**Records for the exercise**
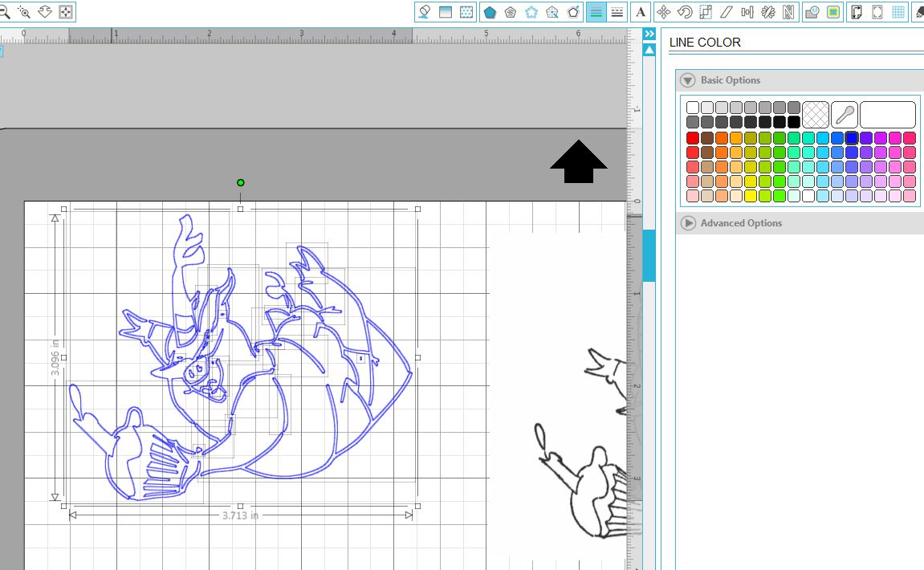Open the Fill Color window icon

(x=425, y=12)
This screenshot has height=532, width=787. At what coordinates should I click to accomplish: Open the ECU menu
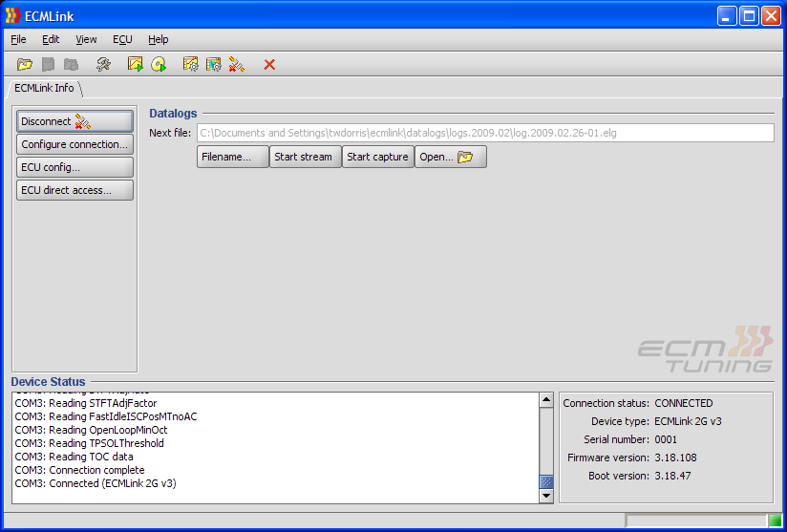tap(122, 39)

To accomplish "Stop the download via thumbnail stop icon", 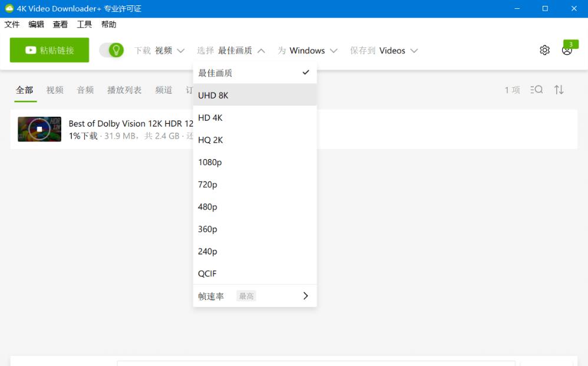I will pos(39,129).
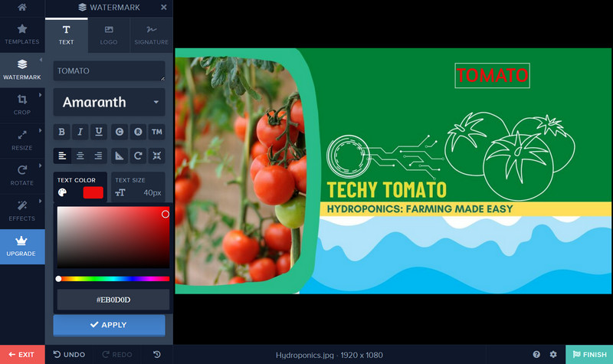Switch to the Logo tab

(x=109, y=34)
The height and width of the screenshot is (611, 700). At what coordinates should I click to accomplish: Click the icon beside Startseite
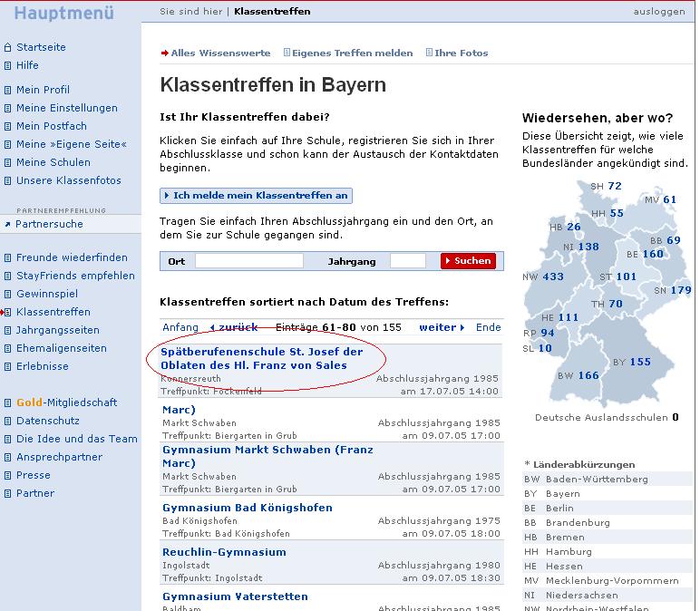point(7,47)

**Instructions for the task**
Before answering, please find the line containing "The height and" above, then copy exactly from it through the last line of the entries, both included, without pictures.

**Output for this task**
The height and width of the screenshot is (611, 700). At what coordinates should I click to accomplish: Click the icon beside Startseite
point(7,47)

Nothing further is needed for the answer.